Certes, l'ensemble de ces conclusions n'apporte pas la preuve formelle que le docteur Paul Ferdinand Gachet et son fils Paul Louis n'ont pas produit de faux. Mais dans le même temps, tous les indices révélés démentent la thèse des Gachet produisant des copies à tour de bras. Un des tenants de cette opinion, Benoît Landais, affirme cependant que Gachet père est l'auteur d'une eau-forte signée Van Gogh, et qu'il est en mesure de le prouver. Le titre de cette oeuvre : L'Homme à la pipe.
Fils d'un ancien directeur des Musées de France, Benoît Landais nourrit pour Van Gogh une véritable passion. Depuis une dizaine d'années, il compulse documents et archives, étudiant les moindres notices, relisant la correspondance de Van Gogh et de ses proches. Landais est persuadé qu'il existe bien de par le monde une bonne centaine de faux Van Gogh. La version du Portrait du Docteur Gachet qui figure dans les collections du Musée d'Orsay est à ses yeux un faux. Tout comme donc I'Homme à la pipe. Selon lui, cette eau-forte (tirée et vendue à 61 exemplaires par Paul Gachet) a été en fait réalisée par le docteur Gachet lui-même. Celui-ci aurait projeté un de ses portraits photographiques sur un écran et il l'aurait alors décalqué en respectant les contours de son visage au centième de millimètre près, affirme Benoît Landais. Et de promettre qu'il révélera les détails de cette manipulation le 30 janvier, jour de l'inauguration de l'exposition du Grand-Palais...
Les éléments actuellement à notre disposition ne permettent pas d'affirmer que cette preuve soit crédible. Tant il est vrai que les chasseurs de faux commettent eux aussi des bourdes. On a vu récemment un hebdomadaire français publier à grand fracas la "preuve" que le Jardin à Auvers était un faux. Pour mettre en valeur cette information, ce journal publiait une reproduction de la toile avec, à sa droite, deux encadrés photographiques. Ceux-ci étaient destinés à démontrer que, contrairement aux affirmations de certains spécialistes, Van Gogh ne pouvait pas avoir peint cette toile en une journée. A preuve devant l'objectif du photographe du magazine : en posant une série de touches blanches sur un fond vert et ocre n'ayant pas encore séché, on constatait que le blanc s'imprégnait aussitôt de vert et d'ocre. Le deuxième essai prouvait que les touches de blanc demeuraient intactes si l'on respectait le temps de séchage de la couche de vert et d'ocre, soit environ huit heures. Le Jardin à Auvers comportant un grand nombre de ces touches, il aurait donc été impossible à Van Gogh de le peindre en une ou deux journées. Conclusion (rapide) : c'est un faux. L'affirmation fait sourire Danièle Giraudy : Tous les peintres le savent : il suffit de mélanger un siccatif aux couleurs pour que celles-ci puissent être posées presque simultanément. Conclusion (provisoire ?) Le Jardin à Auvers n'est pas un faux.

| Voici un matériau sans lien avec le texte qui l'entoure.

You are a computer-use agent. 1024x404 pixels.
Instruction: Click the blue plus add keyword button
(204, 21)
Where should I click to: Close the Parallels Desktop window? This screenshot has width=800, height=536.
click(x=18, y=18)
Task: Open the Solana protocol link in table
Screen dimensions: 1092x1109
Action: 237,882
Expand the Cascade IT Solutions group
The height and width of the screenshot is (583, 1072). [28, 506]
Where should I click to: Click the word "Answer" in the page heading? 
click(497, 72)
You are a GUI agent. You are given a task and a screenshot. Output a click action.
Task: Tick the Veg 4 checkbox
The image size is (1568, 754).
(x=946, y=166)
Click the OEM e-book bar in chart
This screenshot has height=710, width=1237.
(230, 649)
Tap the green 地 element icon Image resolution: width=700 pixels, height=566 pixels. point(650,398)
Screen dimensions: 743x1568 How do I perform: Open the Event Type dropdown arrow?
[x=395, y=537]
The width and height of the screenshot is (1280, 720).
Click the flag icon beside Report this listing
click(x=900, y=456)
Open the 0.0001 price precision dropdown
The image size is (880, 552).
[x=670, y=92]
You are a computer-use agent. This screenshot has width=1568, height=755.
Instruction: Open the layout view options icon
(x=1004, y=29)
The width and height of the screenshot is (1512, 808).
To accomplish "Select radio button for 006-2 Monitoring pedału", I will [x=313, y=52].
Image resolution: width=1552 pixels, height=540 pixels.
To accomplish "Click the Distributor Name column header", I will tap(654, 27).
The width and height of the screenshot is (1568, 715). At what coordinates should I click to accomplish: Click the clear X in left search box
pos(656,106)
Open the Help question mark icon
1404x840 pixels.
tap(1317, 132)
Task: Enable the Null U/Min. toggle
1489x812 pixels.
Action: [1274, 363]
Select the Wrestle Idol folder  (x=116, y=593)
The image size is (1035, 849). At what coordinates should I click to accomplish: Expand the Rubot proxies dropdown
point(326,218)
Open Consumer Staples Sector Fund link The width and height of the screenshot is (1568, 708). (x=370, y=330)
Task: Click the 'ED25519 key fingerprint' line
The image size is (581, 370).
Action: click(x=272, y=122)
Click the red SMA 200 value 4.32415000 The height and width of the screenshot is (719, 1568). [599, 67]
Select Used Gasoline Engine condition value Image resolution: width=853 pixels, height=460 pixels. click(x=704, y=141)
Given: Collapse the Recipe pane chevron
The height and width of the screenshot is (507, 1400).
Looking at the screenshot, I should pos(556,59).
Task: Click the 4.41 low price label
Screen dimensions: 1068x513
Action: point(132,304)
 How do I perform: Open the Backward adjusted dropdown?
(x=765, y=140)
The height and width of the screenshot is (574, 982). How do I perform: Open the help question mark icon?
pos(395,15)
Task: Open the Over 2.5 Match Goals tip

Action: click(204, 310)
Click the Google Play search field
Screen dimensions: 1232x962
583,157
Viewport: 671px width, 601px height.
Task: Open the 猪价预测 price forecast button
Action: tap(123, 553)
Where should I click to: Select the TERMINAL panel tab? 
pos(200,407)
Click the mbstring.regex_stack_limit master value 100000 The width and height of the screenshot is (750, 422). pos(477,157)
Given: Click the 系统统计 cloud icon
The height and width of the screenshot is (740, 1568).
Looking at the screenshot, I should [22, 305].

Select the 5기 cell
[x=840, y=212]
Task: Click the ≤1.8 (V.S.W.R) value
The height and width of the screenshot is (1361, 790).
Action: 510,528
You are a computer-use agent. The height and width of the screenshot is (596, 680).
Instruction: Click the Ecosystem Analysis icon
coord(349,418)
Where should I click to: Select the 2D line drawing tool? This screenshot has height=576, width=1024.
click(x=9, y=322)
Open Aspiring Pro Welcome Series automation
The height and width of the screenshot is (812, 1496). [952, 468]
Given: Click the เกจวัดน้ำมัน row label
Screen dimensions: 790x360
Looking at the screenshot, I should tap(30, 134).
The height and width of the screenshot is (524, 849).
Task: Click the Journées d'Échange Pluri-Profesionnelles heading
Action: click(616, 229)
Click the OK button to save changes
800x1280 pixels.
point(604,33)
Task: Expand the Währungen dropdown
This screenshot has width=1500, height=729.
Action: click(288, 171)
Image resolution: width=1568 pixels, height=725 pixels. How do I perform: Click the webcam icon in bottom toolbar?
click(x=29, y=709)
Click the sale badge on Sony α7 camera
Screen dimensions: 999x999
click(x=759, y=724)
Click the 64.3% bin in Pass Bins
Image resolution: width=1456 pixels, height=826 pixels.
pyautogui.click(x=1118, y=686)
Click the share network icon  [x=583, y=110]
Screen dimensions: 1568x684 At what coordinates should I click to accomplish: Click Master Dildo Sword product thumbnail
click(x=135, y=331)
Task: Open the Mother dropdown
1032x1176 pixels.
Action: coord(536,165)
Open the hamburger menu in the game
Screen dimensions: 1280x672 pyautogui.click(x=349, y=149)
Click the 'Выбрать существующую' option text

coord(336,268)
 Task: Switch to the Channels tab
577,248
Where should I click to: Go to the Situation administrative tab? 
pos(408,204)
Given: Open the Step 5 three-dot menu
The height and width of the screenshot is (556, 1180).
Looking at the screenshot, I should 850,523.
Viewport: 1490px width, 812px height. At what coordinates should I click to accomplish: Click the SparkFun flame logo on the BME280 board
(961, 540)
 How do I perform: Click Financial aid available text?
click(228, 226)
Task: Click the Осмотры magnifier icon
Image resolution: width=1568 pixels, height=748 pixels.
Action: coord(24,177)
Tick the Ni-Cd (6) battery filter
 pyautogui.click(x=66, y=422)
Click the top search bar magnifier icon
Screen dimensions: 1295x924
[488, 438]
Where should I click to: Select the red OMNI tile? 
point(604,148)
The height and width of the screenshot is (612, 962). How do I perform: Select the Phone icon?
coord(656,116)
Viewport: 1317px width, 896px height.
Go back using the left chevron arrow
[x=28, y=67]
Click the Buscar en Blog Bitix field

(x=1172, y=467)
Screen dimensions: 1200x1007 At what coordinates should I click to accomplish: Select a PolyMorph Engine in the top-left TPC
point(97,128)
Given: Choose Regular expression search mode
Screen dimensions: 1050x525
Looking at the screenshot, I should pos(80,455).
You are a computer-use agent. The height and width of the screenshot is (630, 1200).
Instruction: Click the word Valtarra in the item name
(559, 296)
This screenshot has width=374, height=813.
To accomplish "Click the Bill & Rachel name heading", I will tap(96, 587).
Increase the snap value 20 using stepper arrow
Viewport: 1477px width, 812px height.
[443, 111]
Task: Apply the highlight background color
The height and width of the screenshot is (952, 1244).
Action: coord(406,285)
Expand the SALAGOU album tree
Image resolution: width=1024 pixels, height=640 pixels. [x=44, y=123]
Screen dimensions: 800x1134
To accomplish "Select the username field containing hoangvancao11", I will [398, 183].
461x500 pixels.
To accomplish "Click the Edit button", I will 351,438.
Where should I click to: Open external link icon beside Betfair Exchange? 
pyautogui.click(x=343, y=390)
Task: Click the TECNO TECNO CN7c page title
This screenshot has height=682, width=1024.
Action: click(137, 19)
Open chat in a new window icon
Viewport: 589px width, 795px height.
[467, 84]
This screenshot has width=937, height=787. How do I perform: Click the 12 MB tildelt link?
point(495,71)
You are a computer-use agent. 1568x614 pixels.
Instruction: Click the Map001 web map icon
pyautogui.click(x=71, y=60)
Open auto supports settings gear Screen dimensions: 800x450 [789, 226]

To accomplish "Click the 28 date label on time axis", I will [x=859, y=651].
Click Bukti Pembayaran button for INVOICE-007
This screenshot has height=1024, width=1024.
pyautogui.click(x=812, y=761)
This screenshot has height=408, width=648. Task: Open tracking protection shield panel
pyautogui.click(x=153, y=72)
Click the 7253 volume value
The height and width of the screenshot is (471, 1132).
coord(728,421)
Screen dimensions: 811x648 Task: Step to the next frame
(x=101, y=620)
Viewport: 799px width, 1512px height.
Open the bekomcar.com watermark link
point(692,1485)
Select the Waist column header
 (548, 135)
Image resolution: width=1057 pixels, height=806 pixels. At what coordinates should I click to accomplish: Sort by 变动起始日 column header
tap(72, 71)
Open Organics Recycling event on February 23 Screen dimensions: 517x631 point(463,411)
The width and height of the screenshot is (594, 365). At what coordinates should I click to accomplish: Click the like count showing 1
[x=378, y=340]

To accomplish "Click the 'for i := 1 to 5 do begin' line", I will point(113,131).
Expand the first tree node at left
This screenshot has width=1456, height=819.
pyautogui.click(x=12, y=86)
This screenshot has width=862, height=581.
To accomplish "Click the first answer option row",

Van Gogh se serait amusé de cette querelle. Parce que l'art de la copie, il connaissait ! Je t'assure, écrivait-il dans une lettre à Théo, que cela m'intéresse énormément de faire des copies et que, n'ayant pour le moment pas de modèles, cela fera que pourtant je ne perdrai pas de vue la figure. Il ajoutait : Je pose le blanc et le noir de Delacroix ou de Millet devant moi comme motif. Et puis j'improvise là dessus. Tout est là : J'improvise, disait-il.


Cet article de B. GENIES est paru dans le nouvel Observateur du 28 janvier au 3 février 1999.